I'm a fan in using small tools that do what you want. I've watched in amazement the number of "features" that (Microsoft / Openoffice / Staroffice / etc. ) word processors have gathered in the last years. Most of which people don't use. (All of you that still use Notepad on a daily basis, I'm talking about you :-)

So good luck to Daisy, we need a all things to all people Wiki, but I'm perfectly happy with JSPWiki (*) and will still use / recommend it to others that need a simple Wiki.

(Minor rant: Do you ever think if we got all the virus / adware / crack writers and masters together and got them to spend 1 hour a day on software that would help people, what we would end up with? )

(* Well it would be *really* perfect if I could have nested plugin bodies ....)

--Foster, 20-Jun-2005


@Foster: the current "boatload of people" working on Daisy is a single person, i.e. Bruno. But that person indeed doesn't have to care about anything else but working on Daisy. It's amazing what concentration and dedication can buy you when working on a software project. It's the challenge of us as a small (3-person) business to accomodate Bruno's concentration.

--Steven Noels, 20-Jun-2005


Now, what is simplicity? Simplicity is the shortest path to a solution.Ward Cunningham

For me JSPWiki is the shortest path to a solution.

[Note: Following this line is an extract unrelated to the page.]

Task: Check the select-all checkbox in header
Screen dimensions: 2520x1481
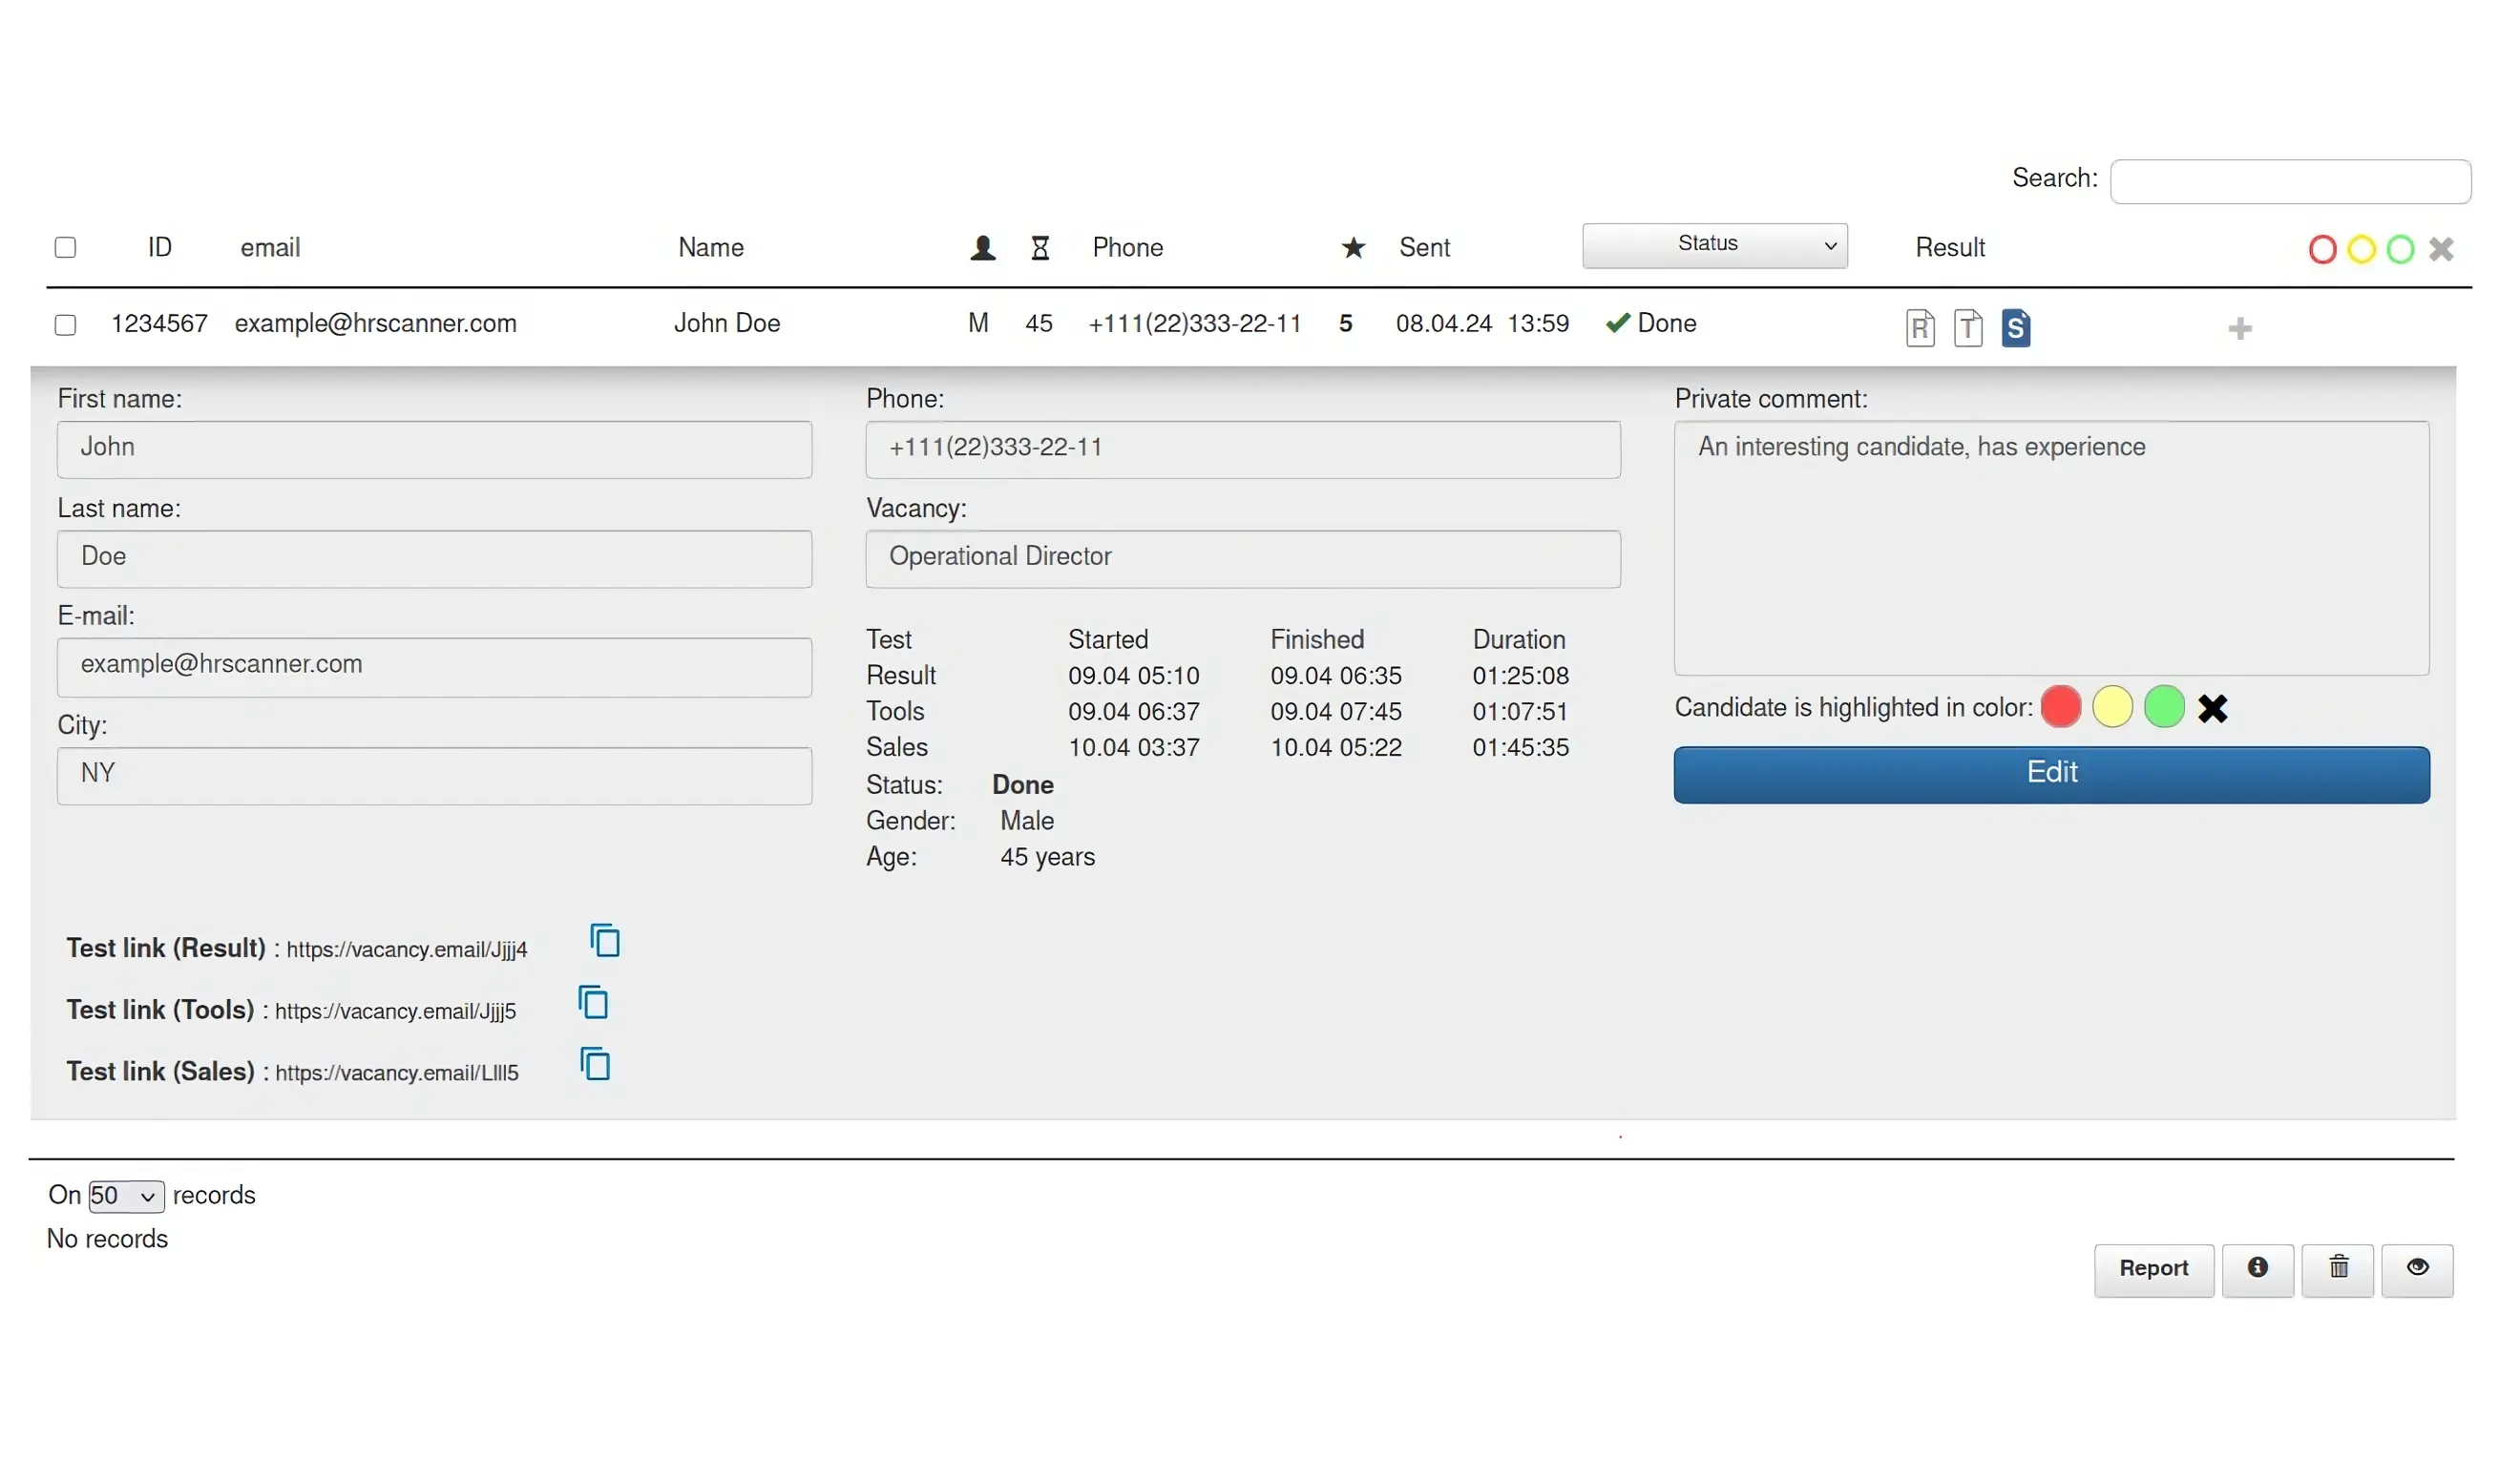Action: pos(65,247)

I learned so much about the world of blogs and wikis throughout the last year by following Jannes blog and the JSPWiki development, that I don't knowh how to thank You, Janne, and all the others who share their knowledge by open source development and their weblogs.

Well' I guess if experience is the currency you pay for driving an open source software product (i.e. use it, take part on development) than I certainly can't afford a Ferrari. So I am a Fiesta driver, like most of the other young developers out there. And I'am perfectly happy with it. So far JSPWiki took me everywhere I want.

See you at Wikimania!

-- Christoph Sauer

--Christoph Sauer, 21-Jun-2005


Like other comments here I love JSPWiki and decided to take a look at daisy. I installed it, played with it during 2 hours and wrote a blog entry about my feelings: http://francisoud.blogspot.com/2005/09/daisy-vs-jspwiki-winner-is.html

Feel free to add comments ;)

Good luck.

Simple is beautifull.

--benjamin Francisoud, 08-Sep-2005


The jspWiki community is too fundamentalist. It is close on itself. That is cute to solitary wiki seekers. You can say to that people: "on my way or the highway".

But if you want corporations pay attention to jspwiki you, all the community, must solve your asshold attitude.

you can say to a person "we do not care about jetty", "we do not like maven, so go to hell with your suggestion about adopt it", etc, etc, etc.

the product is good, but it needs A LOT of improvements. Your attitude about the way you deal with innovation sucks. We can use or not jetty. But there are a lot of people using it and jspWiki is not compatible because you are dealing in a bad way with the request object! And you are proud of it!

Come on! that code is not even compatible with server specification!

Now we are evaluating daisy. We do not know if we will adopt it. We like jspWiki. But the community actitude sucks. They are an adoption barrier. They just are not corporation compatible.

Accept it: you just can not pretend that a corporation adopt and invest time and money helping to code a product if the product's community say "change your servers", "change your build systems", and things like that.

--Pablo Alcaraz, 12-Feb-2009


Pablo, I don't have the slightest clue what you are talking about. JSPWiki should run perfectly fine on Jetty (and most other containers as well, but obviously our testing ability is limited). It is also used in many, many corporations across the world. And strangest of all - I cannot simply find any requests or emails or even wiki edits, except for this rant. Perhaps it's your attitude which needs fixing, or you are mistaking JSPWiki for some other project?